Close up of RAID0 array for AI applications.

Figure 6. Lenovo ThinkSystem SR675 rear view

This level of throughput is more than sufficient for even the most demanding AI tasks, such as training large deep-learning models on massive datasets or running real-time inferencing on high-resolution video streams. The ability to scale performance by adding more drives to the RAID0 array makes it a compelling choice for AI applications where fast and efficient data access is crucial.

However, it's important to note that RAID0 configurations, while offering high performance, do not provide any data redundancy. Therefore, it's essential to implement appropriate backup and data protection strategies to prevent data loss in the event of a drive failure.

Another unique consideration in data centers today is power. With AI servers pulling down more power than ever and showing no signs of slowing, the total power available is one of the biggest bottlenecks for those looking to bring GPUs into their data centers.
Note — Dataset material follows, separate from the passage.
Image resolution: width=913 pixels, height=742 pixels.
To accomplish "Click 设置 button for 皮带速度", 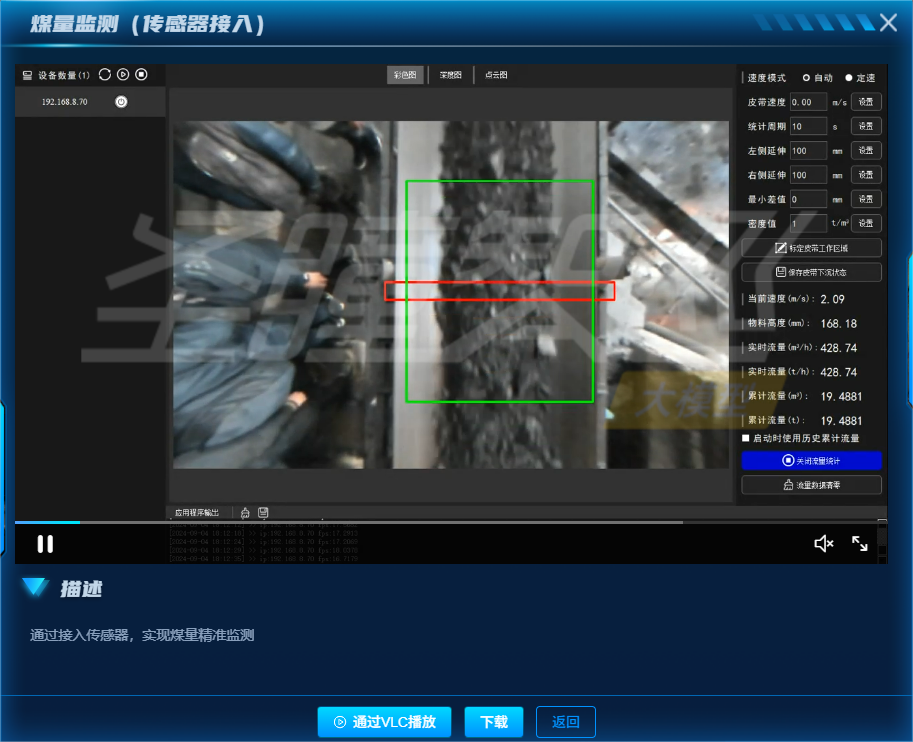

This means that there is even more focus on saving every watt possible. If you can get more TB per watt, we approach some interesting thought processes around TCO and infrastructure costs. Even taking these drives off the GPU server and putting them in a storage server at the rack scale, in aggregate, they can deliver massive throughput with extreme capacities.

Integrating Solidigm D5-P5336 61.44TB QLC SSDs with NVMe slot-limited AI servers represents a significant advancement in addressing the storage challenges of modern AI workloads. Their extreme density, performance characteristics, and TB/watt ratio make them ideal for data preparation, training and fine-tuning, and inferencing phases. By optimizing the use of PCIe lanes and providing high-capacity storage solutions, these SSDs enable the modern AI Factory to focus on developing and deploying more sophisticated and accurate models, driving innovation across the AI field.